• [Requirement]: Can you copy word for word the data from the line containing "Select Фильтр по" through the line containing "The height and width of the screenshot is (501, 590).", with both of those lines included?

• [Supplied material]:
● ● ● ● ● ● ●
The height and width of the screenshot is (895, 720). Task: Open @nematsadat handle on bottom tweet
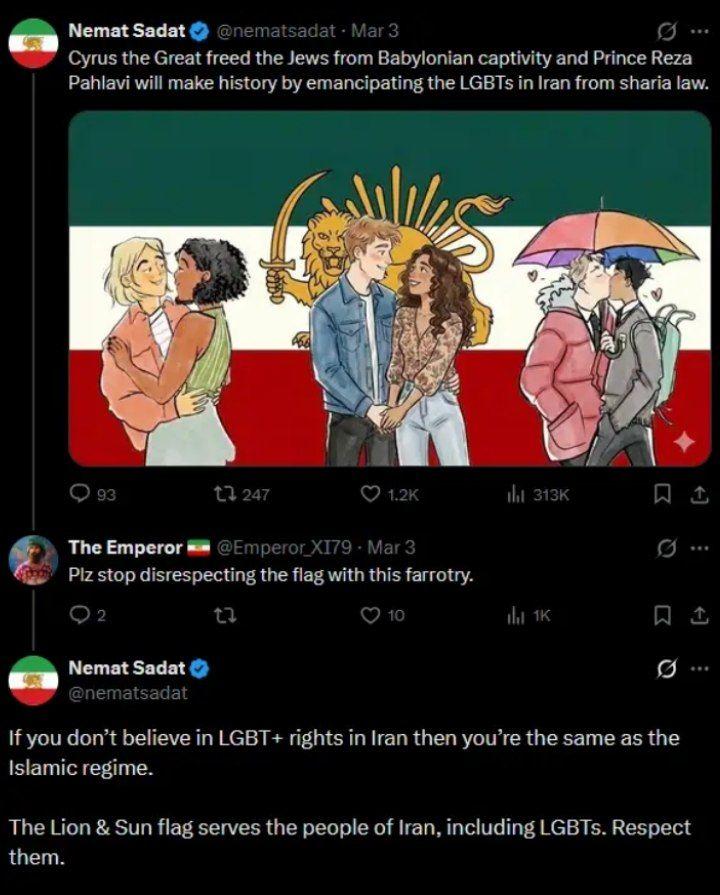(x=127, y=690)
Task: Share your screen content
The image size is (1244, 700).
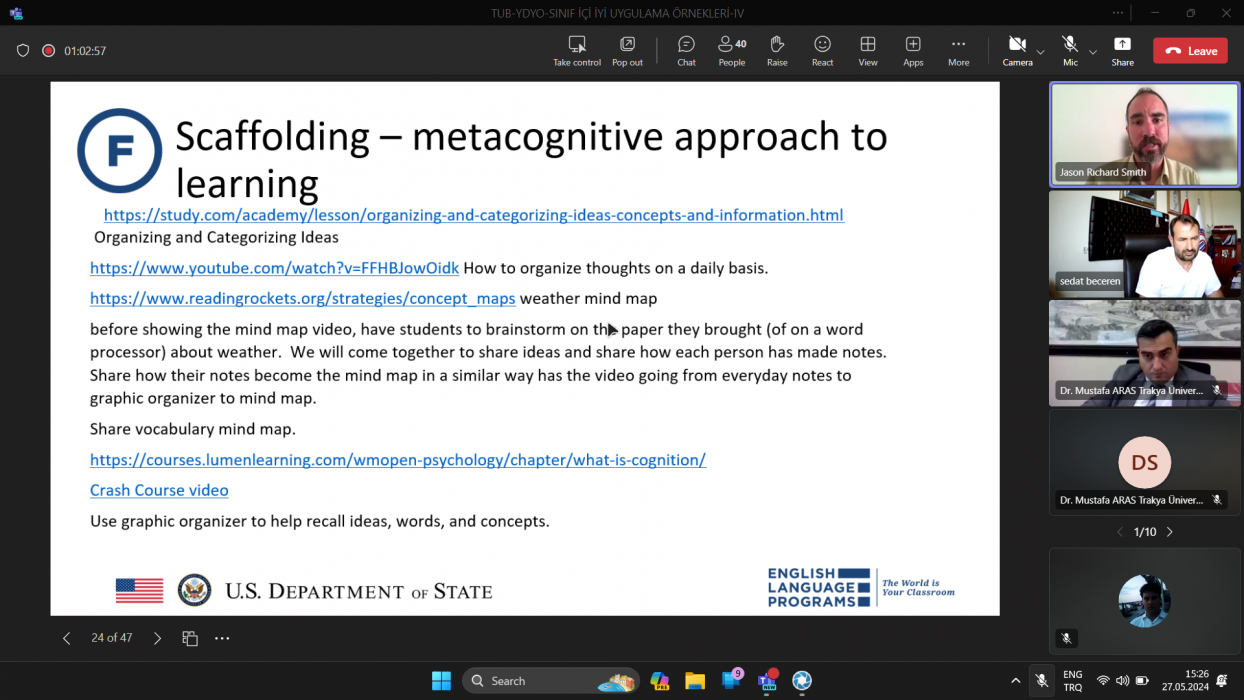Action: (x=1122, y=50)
● ● ● ● ● ● ●
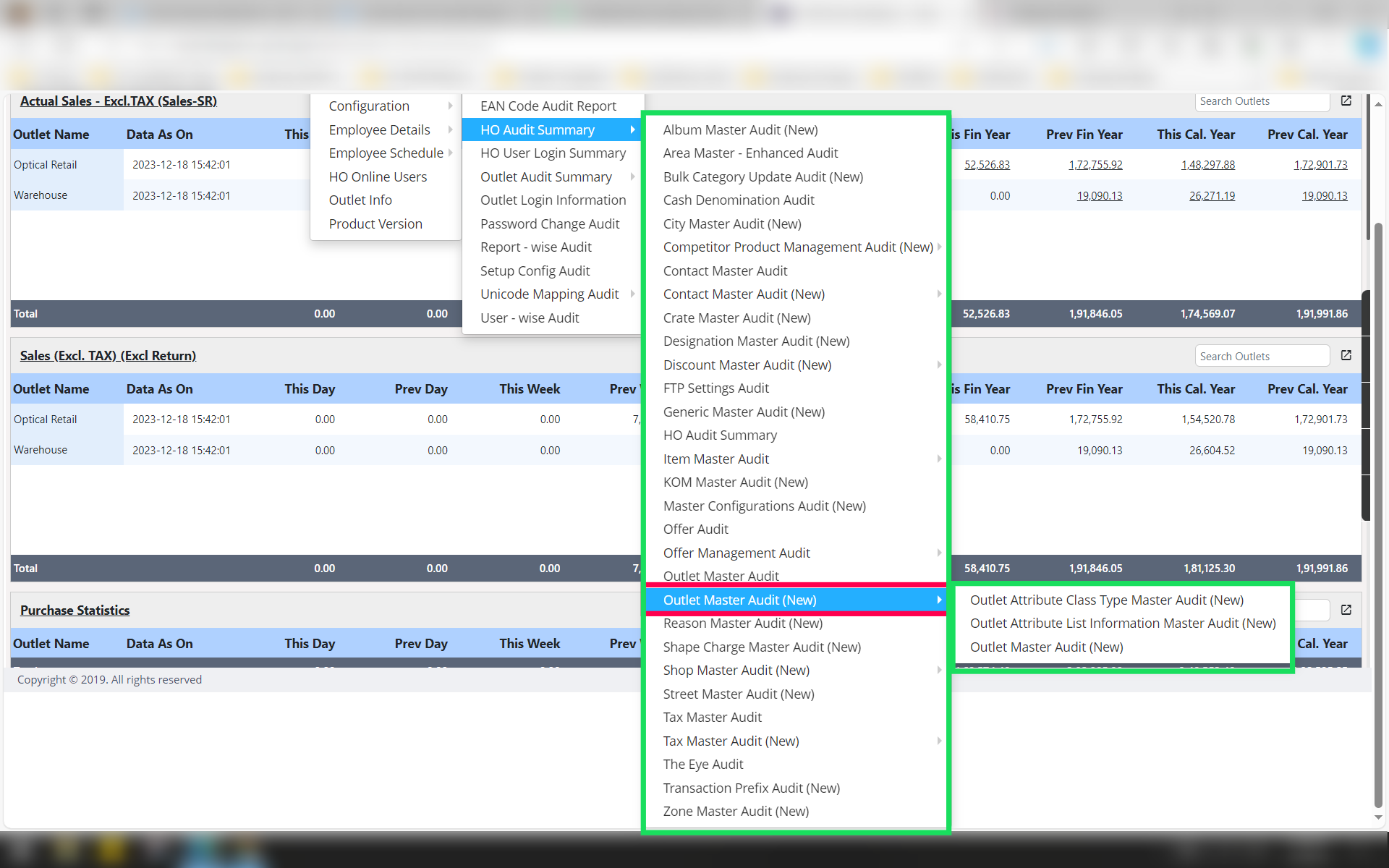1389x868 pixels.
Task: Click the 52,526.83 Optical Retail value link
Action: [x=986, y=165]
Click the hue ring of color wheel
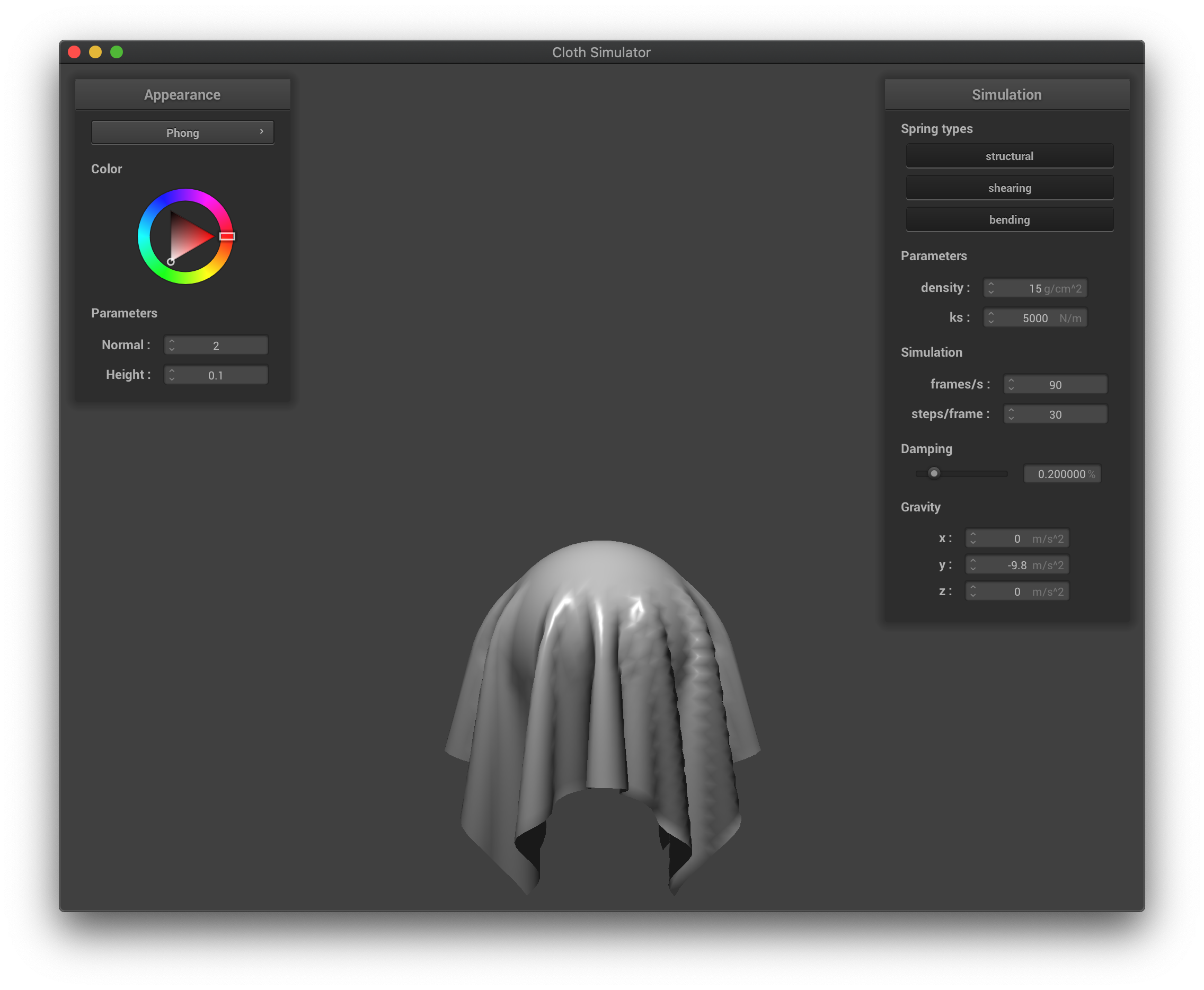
● ● ● ● ● ● ●
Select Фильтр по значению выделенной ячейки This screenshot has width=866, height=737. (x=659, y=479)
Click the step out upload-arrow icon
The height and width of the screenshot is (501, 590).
● ● ● ● ● ● ●
• [Exercise response]:
Select Фильтр по значению выделенной ячейки This screenshot has width=866, height=737. (x=659, y=479)
Click the step out upload-arrow icon
The height and width of the screenshot is (501, 590).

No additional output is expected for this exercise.